▶ Brief: Your output should be the line that contains "Switch to the 연령대" and all lines after it in the records, retyped exactly through the last one.

Provided material START

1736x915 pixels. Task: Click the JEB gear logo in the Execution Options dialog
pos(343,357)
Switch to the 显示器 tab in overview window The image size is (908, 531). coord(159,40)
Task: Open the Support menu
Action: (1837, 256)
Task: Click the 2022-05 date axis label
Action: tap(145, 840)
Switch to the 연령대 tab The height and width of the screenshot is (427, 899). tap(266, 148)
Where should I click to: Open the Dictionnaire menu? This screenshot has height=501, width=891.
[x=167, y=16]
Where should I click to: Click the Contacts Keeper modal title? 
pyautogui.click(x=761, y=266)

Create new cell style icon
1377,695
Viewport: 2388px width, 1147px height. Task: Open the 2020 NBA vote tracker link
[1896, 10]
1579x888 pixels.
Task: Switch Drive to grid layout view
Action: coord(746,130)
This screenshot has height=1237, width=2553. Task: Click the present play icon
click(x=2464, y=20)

Provided material END

▶ Answer for this exercise:
Switch to the 연령대 tab The height and width of the screenshot is (427, 899). tap(266, 148)
Where should I click to: Open the Dictionnaire menu? This screenshot has height=501, width=891.
[x=167, y=16]
Where should I click to: Click the Contacts Keeper modal title? 
pyautogui.click(x=761, y=266)

Create new cell style icon
1377,695
Viewport: 2388px width, 1147px height. Task: Open the 2020 NBA vote tracker link
[1896, 10]
1579x888 pixels.
Task: Switch Drive to grid layout view
Action: coord(746,130)
This screenshot has height=1237, width=2553. Task: Click the present play icon
click(x=2464, y=20)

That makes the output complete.